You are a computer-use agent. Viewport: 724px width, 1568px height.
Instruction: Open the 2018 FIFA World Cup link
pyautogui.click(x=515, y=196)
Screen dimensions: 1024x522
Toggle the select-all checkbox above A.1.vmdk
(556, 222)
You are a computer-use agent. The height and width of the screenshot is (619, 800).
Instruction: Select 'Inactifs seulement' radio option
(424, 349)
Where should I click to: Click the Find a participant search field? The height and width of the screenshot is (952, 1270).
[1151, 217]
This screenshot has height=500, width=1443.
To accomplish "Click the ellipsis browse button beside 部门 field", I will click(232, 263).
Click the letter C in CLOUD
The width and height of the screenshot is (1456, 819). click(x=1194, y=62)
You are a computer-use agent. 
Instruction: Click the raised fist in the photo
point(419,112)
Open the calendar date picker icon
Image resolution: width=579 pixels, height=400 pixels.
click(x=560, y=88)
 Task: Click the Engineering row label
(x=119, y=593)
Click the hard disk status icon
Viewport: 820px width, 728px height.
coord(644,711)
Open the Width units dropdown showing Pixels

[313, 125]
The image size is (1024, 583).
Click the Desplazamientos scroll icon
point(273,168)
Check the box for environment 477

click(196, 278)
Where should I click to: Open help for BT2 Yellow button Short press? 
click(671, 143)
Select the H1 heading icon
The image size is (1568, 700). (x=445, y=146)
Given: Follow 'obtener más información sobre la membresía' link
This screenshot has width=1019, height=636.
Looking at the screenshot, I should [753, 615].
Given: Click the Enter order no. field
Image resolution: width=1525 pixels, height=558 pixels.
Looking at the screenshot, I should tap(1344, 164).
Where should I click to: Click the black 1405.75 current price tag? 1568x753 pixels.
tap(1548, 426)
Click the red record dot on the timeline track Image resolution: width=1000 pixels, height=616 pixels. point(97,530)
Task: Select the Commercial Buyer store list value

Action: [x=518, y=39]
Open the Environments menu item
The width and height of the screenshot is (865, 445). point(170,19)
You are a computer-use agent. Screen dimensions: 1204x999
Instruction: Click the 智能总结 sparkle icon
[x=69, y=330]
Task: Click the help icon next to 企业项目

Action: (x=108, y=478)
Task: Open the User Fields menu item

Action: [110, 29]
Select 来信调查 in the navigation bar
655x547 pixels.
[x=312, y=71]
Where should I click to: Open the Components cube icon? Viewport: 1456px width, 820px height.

The task: Repeat the data word for word, starting at its first line and stopping after the line that contains "You are a computer-use agent. The".

Response for this exercise:
You are a computer-use agent. Viewport: 724px width, 1568px height.
Instruction: Open the 2018 FIFA World Cup link
pyautogui.click(x=515, y=196)
Screen dimensions: 1024x522
Toggle the select-all checkbox above A.1.vmdk
(556, 222)
You are a computer-use agent. The height and width of the screenshot is (619, 800).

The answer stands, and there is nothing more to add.